In [1]:
!pip install openai awswrangler --quiet


import pandas as pd
import numpy as np
import datetime

import os
import openai

import awswrangler as wr

In [2]:
key_file = open('/home/ec2-user/SageMaker/open_key.txt')
open_key = key_file.read()

os.environ["OPENAI_API_KEY"] = open_key
openai.api_key = os.environ['OPENAI_API_KEY']

In [3]:
from openai import OpenAI
client = OpenAI()

In [4]:
query_string = "Write a SQL query that gets all machines with over 600 speed difference. Return timestamp, machine ID, and speed difference. Sort by highest speed difference. Top 20 results"

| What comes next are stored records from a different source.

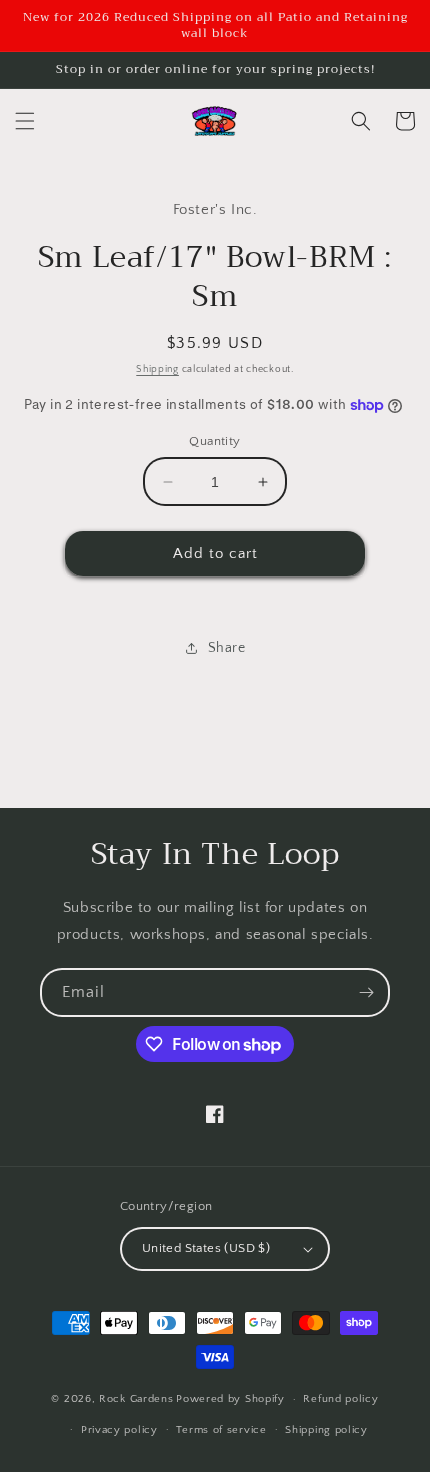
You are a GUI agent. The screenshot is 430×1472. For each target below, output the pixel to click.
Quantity (214, 441)
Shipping (157, 369)
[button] (25, 121)
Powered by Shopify (230, 1399)
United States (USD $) (206, 1248)
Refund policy (340, 1399)
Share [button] (227, 648)
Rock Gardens (136, 1399)
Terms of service (221, 1430)
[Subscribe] (366, 992)
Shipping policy (326, 1430)
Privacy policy (119, 1430)
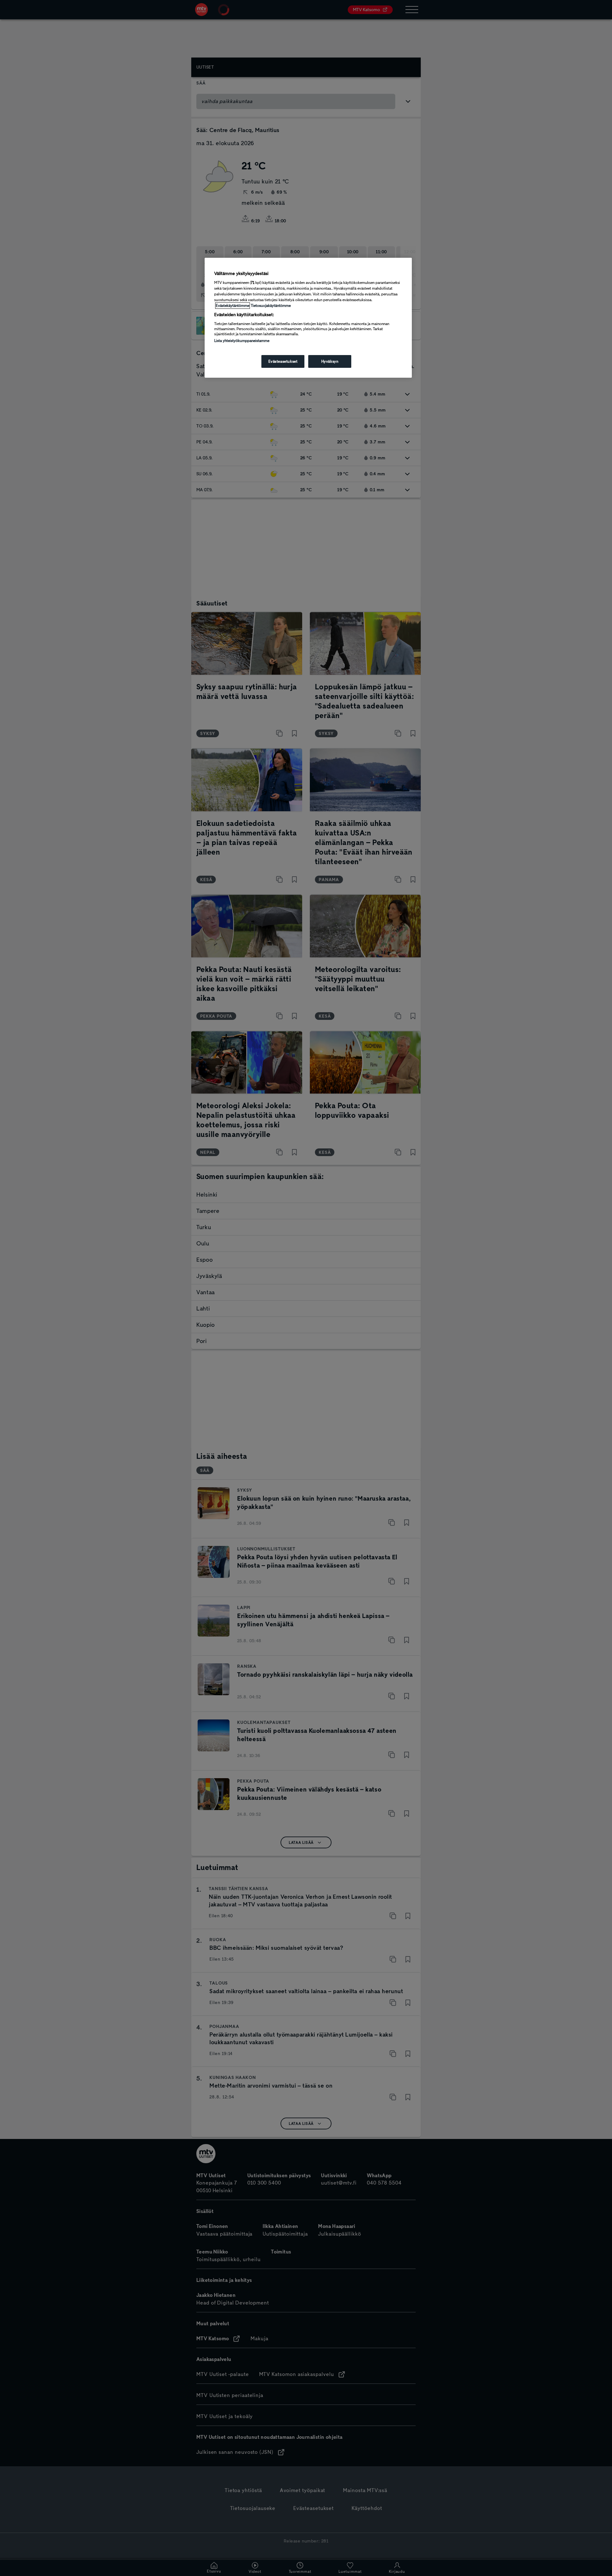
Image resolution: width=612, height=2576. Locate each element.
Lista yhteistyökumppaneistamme (241, 340)
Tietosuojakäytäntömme (271, 305)
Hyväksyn (330, 361)
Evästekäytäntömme (232, 305)
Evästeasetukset (283, 361)
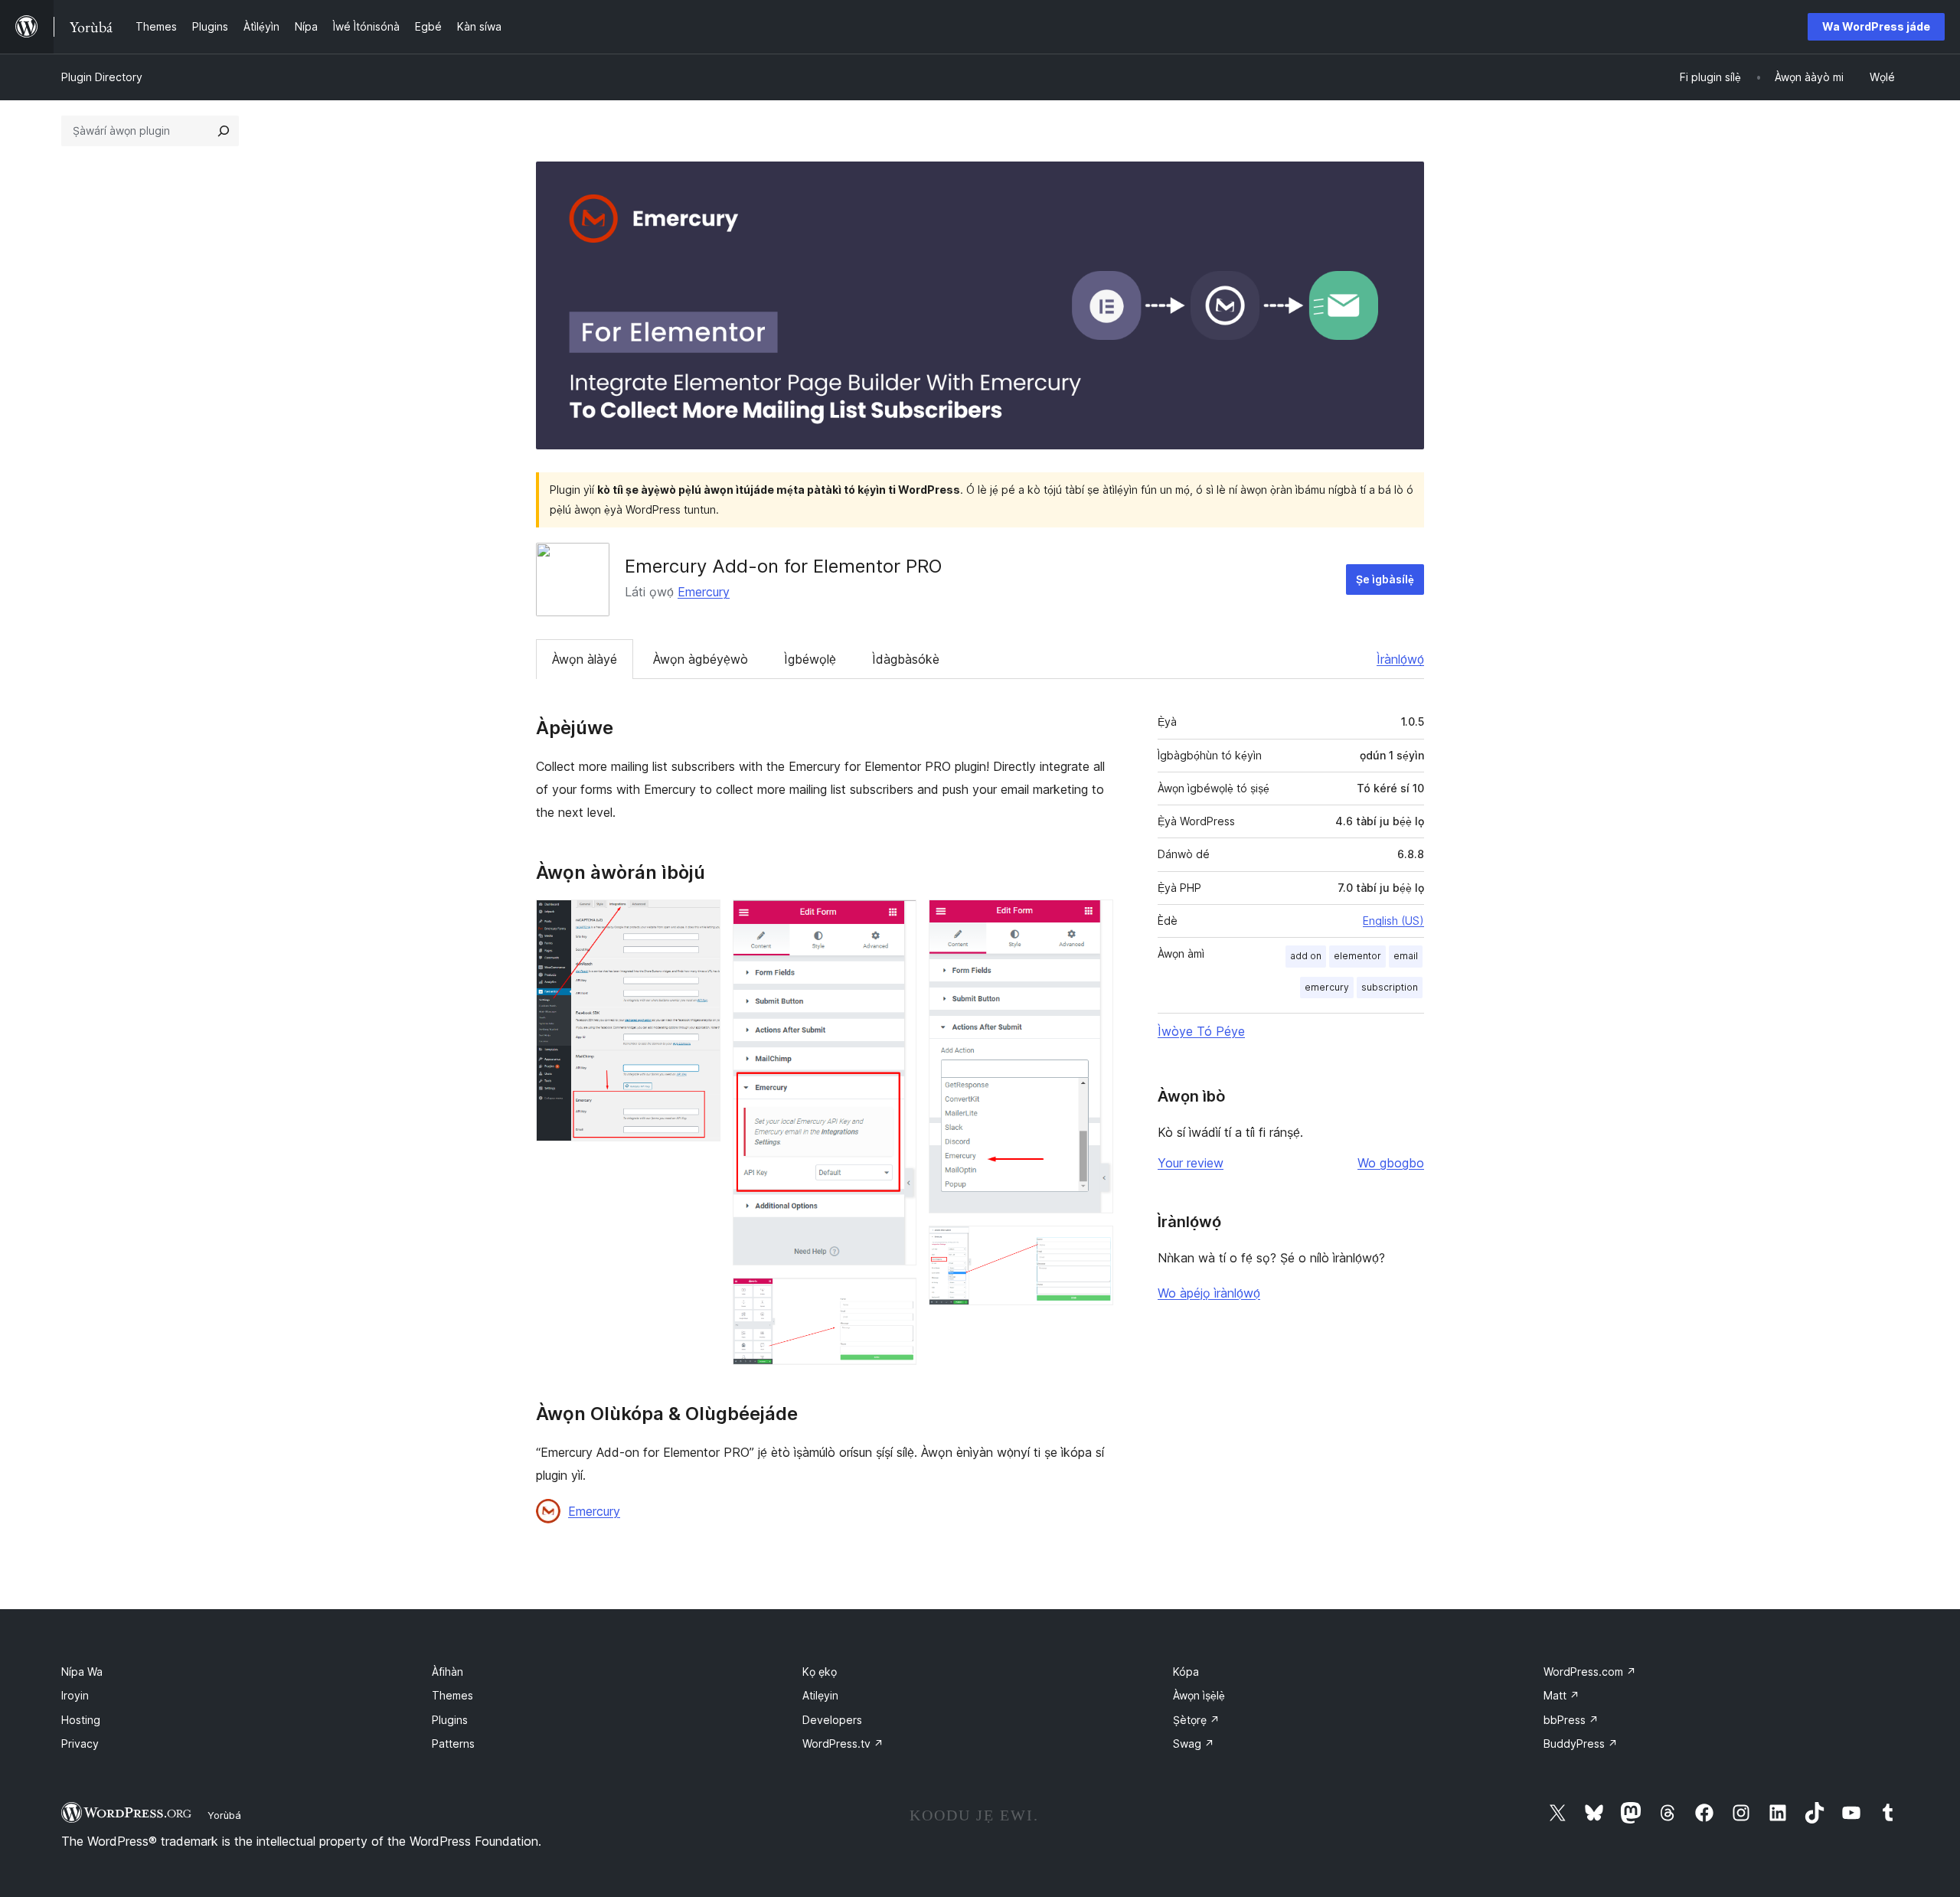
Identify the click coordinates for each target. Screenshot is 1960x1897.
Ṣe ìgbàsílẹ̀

response = client.chat.completions.create(
    model='gpt-4',
    messages=[
        {
            "role": "system",
            "content": "Given the following SQL table, your job is to write queries given a user's request \n CREATE TABLE sample_extended (\n timestamp DateTime,\n speed_desired Int,\n ambient_temperature Float,\n ambient_pressure Float,\n speed Float,\n temperature Float,\n pressure Float,\n machineid String,\n speed_difference Float;"
        },
        {
            "role": "user",
            "content": query_string,
        }
    ],
    temperature=0.1,
    max_tokens=1000,
    top_p=1,
    frequency_penalty=0,
    presence_penalty=0
)

output_query = response.choices[0].message.content
# Completed in 1 second

In [5]:
output_query

'SELECT timestamp, machineid, speed_difference\nFROM sample_extended\nWHERE speed_difference > 600\nORDER BY speed_difference DESC\nLIMIT 20;'

In [6]:
df = wr.athena.read_sql_query(
    sql=output_query,
    database='capstone',
    ctas_approach=True)

In [7]:
df

Unnamed: 0,timestamp,machineid,speed_difference
0,2017-06-20 00:40:12.000,M_0259,770.75
1,2017-06-09 14:59:33.000,M_0084,770.31
2,2017-06-21 08:10:30.000,M_0014,770.12
3,2017-06-22 03:56:08.000,M_0776,767.65
4,2017-06-21 08:10:29.000,M_0014,743.92
5,2017-06-09 14:59:32.000,M_0084,743.2
6,2017-06-06 16:46:40.000,M_0084,741.44
7,2017-06-20 00:40:11.000,M_0259,738.67
8,2017-06-22 03:56:07.000,M_0776,737.93
9,2017-06-21 08:10:28.000,M_0014,726.27


In [8]:
context = "Here is the context: We are looking at industrial factory machine data. Speed differences of 232 and over are worse as you get higher. You will be provided a string representation of a dataframe with SQL query results. Your job is to summarize thes results and give recommendations for how to address these issues. Here is the corresponding SQL query: " + output_query 

In [9]:
response = client.chat.completions.create(
    model='gpt-4',
    messages=[
        {
            "role": "system",
            "content": context
        },
        {
            "role": "user",
            "content": "Please give me a summary of these results" + str(df)
        }
    ],
    temperature=0.1,
    max_tokens=1000,
    top_p=1,
    frequency_penalty=0,
    presence_penalty=0
)

output_query = response.choices[0].message.content

In [10]:
print(response.choices[0].message.content)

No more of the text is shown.